Infostand 23. Oktober 2019
Lückenlose Überwachung

Heute werden wir Zeug_innen einer Abschiebung. Um 16.15 wartet ein Polizist in einem zivilen Fahrzeug mit getönten Scheiben vor dem Eingang des Abschiebelagers. Währenddessen sind 2 Polizisten im Lager unterwegs. Sie bringen einen Geflüchteten mit Tasche zum Auto. Er wird von Freunden begleitet, deren Gefühle in einer Mischung aus Wut und Trauer sichtbar sind.

Erst viel später trauen sich Menschen zu uns zu kommen. Sie wissen nicht, ob diese Abschiebung angekündigt war. Aber sie erzählen uns, dass seit gestern in der Zeißstraße dasselbe Überwachungssystem wie in der Bajuwarenstraße eingeführt worden ist. Das heißt, dass alle, die das Lager verlassen oder zurückkommen, am Eingang ihren Ausweis zeigen müssen, so dass ihr Kommen und Gehen im Computer gespeichert wird.
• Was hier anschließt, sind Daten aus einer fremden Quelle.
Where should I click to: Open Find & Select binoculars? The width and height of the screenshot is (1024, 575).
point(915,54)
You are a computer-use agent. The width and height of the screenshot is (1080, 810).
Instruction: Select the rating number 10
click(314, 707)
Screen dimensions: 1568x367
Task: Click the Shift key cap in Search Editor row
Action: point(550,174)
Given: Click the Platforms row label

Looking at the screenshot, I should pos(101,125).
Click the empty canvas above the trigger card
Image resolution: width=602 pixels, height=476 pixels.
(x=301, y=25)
Einen neuen Ausweis haben sie jedoch nicht bekommen.

Hiermit ist diese Schikane und die lückenlose Überwachung auch bei ihnen angekommen. Für die Geflüchteten ist klar, dass dadurch Abschiebungen erleichtert werden sollen, indem jederzeit einsehbar ist, ob sie gerade da sind.